Take note of the following parameters:

<eas-service-url>: Replace eas-service-url with the endpoint that you queried in Step a.
<eas-service-token>: Replace eas-service-token with the service token that you queried in Step a.

Scenario 2: Deploy a model after you fine-tune the model

Go to the QuickStart page.
1. Log on to the PAI console.
2. In the left-side navigation pane, click Workspaces. On the Workspaces page, click the name of the workspace that you want to manage.
3. In the left-side navigation pane of the Workspace Details page, choose QuickStart > Model Gallery.
On the Model Gallery page, search for EasyAnimate Long Video Generation Model and click the model.
In the upper-right corner of the model details page, click Fine-tune to perform the output data configurations and configure hyperparameters based on your business requirements. For more information about hyperparameters, see Appendix: Hyperparameters for fine-tuned models.
EasyAnimate supports only bf16 for inference. You must select an instance type that uses an A10 or later GPU. If you use images for LoRA model training, the minimum GPU memory is 20 GB. The GPU memory consumed by the training depends on the value of the batch_size and num_train_epochs parameters. If you use video data for fine-tuning, you need to set the batch_size and num_train_epochs parameters to a larger value, and the training requires more GPU memory.
Click Fine-tune. In the Billing Notification message, click OK. The Task details tab of the model training details page appears.
If the value of the Job Status parameter changes to Success, the model is trained.
In the upper-right corner, click Deploy.
If Job Status changes to Running, the model is deployed.
On the Service details tab, click View Web App.
On the web UI, select the trained LoRA model to generate a video.

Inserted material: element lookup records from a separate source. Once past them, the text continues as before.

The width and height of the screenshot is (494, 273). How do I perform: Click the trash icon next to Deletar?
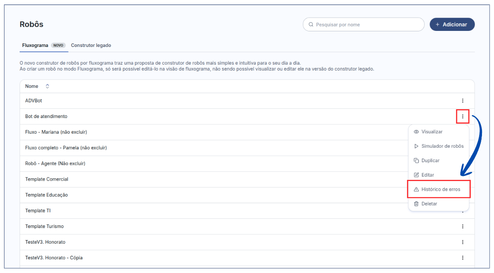click(x=416, y=204)

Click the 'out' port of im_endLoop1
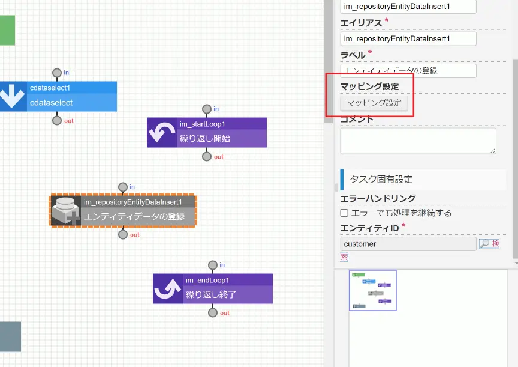213,313
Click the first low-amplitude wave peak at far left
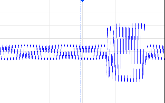Image resolution: width=165 pixels, height=103 pixels. tap(3, 45)
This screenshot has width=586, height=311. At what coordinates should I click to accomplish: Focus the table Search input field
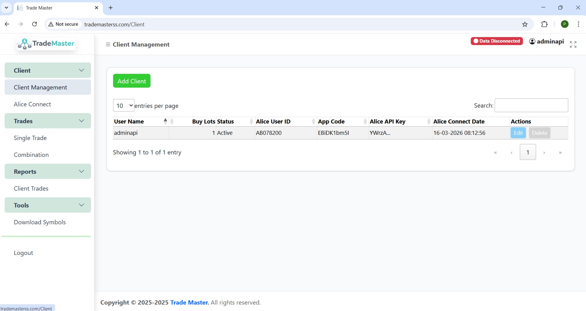coord(531,105)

Appendix: Hyperparameters for fine-tuned models

Parameter	Type	Description
learning_rate	float	The learning rate.
adam_weight_decay	float	The weight decay of the Adam optimizer.
adam_epsilon	float	The epsilon of the Adam optimizer.
num_train_epochs	int	The total number of training rounds.
checkpointing_steps	int	The interval at which the model is saved.
train_batch_size	int	The batch size of the training sample.
vae_mini_batch	int	The minimum batch size for VAE model training.
image_sample_size	int	The resolution of the image that you want to use to train the model.
video_sample_size	int	The resolution of the video that you want to use to train the model.
video_sample_stride	int	The sampling interval of the video that you want to use to train the model.
video_sample_n_frames	int	The number of sampling frames for the video that you want to use to train the model.
rank	int	The model complexity.
network_alpha	int	The network Alpha.
gradient_accumulation_steps	int	The number of gradient accumulation steps for model training.
dataloader_num_workers	int	The number of child workers for data loading.